# Consigna 1:
Responde con datos del texto sobre Fuimos reyes:
(a) ¿Qué le ocurrió finalmente al libro después de varias ediciones?
(b) ¿Con quién publicó el Indio Solari sus memorias?
(c) ¿De qué partió el entrevistador en muchos pasajes para armar sus cuestionarios?
# Consigna 2:
Prosigue el texto sobre Fuimos reyes con la parte que vendría a continuación de su última oración.

# Texto del ejercicio:
:::
Fuimos reyes rápidamente se convirtió en un suceso editorial, disfrutó de varias ediciones para, finalmente, descatalogarse, como sucede con la mayoría de las biografías. Por ese motivo, después de un tiempo inhallable en las librerías pensamos que una nueva edición debía contemplar esa data dispersa como complemento y, en algunos casos, como corrección de alguna imprecisión en la tirada original. No obstante, nos jactamos de nuestro rigor: luego de Fuimos reyes, el Indio Solari publicó sus memorias, junto con el periodista Marcelo Figueras, y no solo, mayoritariamente, no contradijo nuestro libro, sino que en muchos y específicos pasajes su entrevistador partió de hallazgos del libro para sus cuestionarios.
:::
# Fragmentos de datos:
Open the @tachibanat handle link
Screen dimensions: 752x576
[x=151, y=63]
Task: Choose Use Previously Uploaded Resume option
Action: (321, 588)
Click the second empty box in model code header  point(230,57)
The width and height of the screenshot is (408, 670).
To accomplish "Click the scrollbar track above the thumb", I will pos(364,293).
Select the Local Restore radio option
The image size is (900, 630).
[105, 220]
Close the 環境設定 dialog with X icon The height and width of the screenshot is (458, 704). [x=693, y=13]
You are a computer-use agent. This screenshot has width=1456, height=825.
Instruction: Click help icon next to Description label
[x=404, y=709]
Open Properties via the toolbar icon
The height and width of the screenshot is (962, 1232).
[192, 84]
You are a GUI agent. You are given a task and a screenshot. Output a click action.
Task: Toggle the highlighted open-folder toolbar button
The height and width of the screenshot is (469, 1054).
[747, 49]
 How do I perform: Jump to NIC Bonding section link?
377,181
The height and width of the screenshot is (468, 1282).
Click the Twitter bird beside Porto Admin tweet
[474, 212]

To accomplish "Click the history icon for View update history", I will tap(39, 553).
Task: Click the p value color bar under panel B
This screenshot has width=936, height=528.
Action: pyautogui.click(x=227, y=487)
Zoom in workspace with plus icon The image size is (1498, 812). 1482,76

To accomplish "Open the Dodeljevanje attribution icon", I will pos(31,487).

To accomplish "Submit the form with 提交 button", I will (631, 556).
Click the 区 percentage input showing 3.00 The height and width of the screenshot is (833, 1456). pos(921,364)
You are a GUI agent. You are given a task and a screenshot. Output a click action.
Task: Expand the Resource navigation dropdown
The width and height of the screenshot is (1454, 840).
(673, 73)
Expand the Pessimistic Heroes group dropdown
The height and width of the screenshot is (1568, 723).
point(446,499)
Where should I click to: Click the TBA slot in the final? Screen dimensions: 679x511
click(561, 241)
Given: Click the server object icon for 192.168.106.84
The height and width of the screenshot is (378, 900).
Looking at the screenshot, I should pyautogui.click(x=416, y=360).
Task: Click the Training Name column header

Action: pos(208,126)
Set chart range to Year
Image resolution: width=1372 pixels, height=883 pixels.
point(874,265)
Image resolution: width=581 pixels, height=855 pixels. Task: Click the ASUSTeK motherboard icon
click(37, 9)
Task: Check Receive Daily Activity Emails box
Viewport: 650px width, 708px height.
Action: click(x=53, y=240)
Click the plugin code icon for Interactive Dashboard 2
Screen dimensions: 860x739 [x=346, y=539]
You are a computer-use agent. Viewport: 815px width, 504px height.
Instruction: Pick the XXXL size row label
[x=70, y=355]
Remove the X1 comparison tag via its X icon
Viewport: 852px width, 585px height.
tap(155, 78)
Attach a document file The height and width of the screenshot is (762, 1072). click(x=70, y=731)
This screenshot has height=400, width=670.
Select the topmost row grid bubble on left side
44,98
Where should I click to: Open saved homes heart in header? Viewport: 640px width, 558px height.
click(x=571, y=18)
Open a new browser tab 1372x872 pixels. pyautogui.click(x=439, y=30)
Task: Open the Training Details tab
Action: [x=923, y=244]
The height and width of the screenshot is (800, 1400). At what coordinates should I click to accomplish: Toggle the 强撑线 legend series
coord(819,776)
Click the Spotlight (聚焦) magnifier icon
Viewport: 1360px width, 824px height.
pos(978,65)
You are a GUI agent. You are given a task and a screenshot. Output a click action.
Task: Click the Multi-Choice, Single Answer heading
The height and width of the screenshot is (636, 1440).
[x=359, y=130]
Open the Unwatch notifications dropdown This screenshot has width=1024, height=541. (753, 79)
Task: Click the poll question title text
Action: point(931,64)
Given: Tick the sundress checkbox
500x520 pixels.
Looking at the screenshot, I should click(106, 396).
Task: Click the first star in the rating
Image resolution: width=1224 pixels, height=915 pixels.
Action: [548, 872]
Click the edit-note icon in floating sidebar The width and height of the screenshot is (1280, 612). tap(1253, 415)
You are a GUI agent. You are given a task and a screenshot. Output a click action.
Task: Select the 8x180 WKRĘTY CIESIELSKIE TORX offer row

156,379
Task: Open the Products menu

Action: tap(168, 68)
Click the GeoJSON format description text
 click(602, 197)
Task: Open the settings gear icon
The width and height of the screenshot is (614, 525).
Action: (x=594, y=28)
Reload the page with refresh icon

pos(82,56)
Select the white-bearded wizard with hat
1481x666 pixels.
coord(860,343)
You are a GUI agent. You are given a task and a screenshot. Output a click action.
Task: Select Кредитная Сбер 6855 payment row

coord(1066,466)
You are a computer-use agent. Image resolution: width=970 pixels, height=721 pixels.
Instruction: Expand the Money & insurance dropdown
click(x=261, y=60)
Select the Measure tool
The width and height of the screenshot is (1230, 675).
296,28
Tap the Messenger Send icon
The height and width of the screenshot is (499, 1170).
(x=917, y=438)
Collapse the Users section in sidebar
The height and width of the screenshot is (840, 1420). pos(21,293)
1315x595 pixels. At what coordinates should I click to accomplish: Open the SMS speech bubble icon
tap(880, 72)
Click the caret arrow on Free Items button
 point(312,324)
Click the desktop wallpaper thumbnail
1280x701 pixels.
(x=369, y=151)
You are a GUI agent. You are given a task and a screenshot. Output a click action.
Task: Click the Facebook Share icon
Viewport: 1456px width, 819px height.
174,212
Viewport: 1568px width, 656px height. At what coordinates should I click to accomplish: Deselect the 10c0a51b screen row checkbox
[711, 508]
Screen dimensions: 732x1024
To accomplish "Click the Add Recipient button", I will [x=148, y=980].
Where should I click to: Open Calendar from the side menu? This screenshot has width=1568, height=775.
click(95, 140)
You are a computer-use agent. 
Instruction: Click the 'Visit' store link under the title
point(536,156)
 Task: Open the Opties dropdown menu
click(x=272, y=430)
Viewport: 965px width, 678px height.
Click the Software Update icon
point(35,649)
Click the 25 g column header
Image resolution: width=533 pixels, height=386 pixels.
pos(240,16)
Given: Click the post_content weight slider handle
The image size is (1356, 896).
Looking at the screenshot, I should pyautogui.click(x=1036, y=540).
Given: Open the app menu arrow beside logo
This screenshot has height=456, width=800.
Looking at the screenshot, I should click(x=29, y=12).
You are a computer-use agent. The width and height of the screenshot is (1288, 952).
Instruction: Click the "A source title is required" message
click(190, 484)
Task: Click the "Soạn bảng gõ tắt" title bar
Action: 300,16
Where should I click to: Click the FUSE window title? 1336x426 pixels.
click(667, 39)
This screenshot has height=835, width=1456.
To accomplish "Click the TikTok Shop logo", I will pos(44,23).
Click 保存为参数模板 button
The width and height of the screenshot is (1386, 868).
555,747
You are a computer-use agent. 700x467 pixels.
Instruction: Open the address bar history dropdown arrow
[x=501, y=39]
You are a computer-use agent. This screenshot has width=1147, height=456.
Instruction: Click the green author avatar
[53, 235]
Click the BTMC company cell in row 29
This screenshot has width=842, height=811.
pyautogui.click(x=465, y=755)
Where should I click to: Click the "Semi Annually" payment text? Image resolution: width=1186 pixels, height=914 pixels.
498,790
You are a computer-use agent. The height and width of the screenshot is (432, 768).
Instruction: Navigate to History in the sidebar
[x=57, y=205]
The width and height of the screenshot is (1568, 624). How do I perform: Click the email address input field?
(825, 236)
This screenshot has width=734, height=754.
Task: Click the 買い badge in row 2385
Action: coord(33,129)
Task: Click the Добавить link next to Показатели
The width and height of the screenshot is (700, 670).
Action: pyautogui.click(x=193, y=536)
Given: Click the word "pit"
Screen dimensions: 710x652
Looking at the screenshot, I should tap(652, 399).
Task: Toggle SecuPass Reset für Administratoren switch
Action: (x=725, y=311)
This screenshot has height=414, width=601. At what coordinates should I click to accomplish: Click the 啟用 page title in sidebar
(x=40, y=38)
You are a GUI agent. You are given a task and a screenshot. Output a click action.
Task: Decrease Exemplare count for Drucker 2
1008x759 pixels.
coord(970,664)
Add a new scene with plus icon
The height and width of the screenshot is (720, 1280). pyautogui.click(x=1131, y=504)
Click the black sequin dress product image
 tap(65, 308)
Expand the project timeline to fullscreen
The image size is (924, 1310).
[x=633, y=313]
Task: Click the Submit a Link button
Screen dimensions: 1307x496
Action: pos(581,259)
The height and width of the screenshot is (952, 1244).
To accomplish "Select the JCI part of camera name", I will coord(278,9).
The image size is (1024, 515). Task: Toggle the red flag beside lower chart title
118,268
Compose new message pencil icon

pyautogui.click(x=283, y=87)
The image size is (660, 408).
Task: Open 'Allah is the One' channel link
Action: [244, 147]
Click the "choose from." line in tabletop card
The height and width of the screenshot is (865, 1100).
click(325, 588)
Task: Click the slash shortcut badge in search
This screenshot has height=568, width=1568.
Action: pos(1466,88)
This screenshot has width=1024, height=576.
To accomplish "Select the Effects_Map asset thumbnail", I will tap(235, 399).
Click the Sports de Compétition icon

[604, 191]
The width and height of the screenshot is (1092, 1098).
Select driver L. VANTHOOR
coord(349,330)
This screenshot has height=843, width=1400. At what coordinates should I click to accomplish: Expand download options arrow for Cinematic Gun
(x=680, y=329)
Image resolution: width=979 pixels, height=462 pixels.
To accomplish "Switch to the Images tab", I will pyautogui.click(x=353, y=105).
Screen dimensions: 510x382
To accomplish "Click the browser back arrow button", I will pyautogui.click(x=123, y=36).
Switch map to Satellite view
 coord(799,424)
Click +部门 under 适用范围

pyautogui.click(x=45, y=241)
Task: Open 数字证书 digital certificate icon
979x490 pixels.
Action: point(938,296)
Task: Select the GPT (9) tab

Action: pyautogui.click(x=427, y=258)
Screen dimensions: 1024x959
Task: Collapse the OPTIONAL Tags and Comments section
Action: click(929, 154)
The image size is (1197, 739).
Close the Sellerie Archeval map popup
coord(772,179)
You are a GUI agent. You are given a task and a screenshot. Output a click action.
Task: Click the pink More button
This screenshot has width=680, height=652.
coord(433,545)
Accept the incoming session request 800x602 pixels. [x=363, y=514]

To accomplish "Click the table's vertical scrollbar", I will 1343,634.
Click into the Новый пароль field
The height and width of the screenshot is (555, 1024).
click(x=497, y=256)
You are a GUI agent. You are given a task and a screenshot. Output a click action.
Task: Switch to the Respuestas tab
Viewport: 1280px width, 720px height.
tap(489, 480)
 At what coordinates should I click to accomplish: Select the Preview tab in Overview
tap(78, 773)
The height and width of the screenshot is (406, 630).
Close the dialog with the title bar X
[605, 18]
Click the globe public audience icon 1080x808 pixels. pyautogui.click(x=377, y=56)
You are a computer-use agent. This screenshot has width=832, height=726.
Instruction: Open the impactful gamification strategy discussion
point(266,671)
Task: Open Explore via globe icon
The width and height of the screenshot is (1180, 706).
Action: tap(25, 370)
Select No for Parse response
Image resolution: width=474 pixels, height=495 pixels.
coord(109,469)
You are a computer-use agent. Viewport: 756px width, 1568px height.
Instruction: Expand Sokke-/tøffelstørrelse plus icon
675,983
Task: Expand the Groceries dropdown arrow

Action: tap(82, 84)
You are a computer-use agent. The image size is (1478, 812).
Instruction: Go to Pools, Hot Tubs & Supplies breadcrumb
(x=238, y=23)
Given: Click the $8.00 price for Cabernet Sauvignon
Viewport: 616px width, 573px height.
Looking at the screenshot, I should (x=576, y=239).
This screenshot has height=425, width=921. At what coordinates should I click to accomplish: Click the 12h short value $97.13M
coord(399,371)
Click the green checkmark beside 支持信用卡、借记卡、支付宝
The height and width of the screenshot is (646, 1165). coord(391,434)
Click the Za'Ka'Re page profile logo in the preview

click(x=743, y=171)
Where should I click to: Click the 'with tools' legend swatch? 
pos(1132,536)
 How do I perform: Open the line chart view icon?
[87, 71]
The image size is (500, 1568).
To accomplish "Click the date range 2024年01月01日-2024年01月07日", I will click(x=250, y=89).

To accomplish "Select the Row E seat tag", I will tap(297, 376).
:::
# Respuesta 1:
(a) Se descatalogó.
(b) Con el periodista Marcelo Figueras.
(c) De hallazgos del libro Fuimos reyes.

# Respuesta 2:
En un déjà vu imprescindible, volvimos a contactarnos con varios de los entrevistados para ejercer una de las prácticas más olvidadas del periodismo: la repregunta. También sumamos nuevos testimonios, de protagonistas que por razones dispersas no se habían prestado, en su momento, a participar de la primera aventura. De Walter Sidotti a Daniel Grinbank, de Eduardo Herrera a Skay Beilinson, todos aportaron informaciones y pareceres. Es el mismo libro, y es otro. Para terminar, el aporte de un texto original de Mariana Enriquez como antigua fan y como protagonista de la alta noche del conurbano de los 80 y los 90 –un texto que contiene todos los viscerales y misteriosos elementos del fenómeno ricotero, como una llaga– constituye el máximo orgullo de esta nueva versión de Fuimos reyes.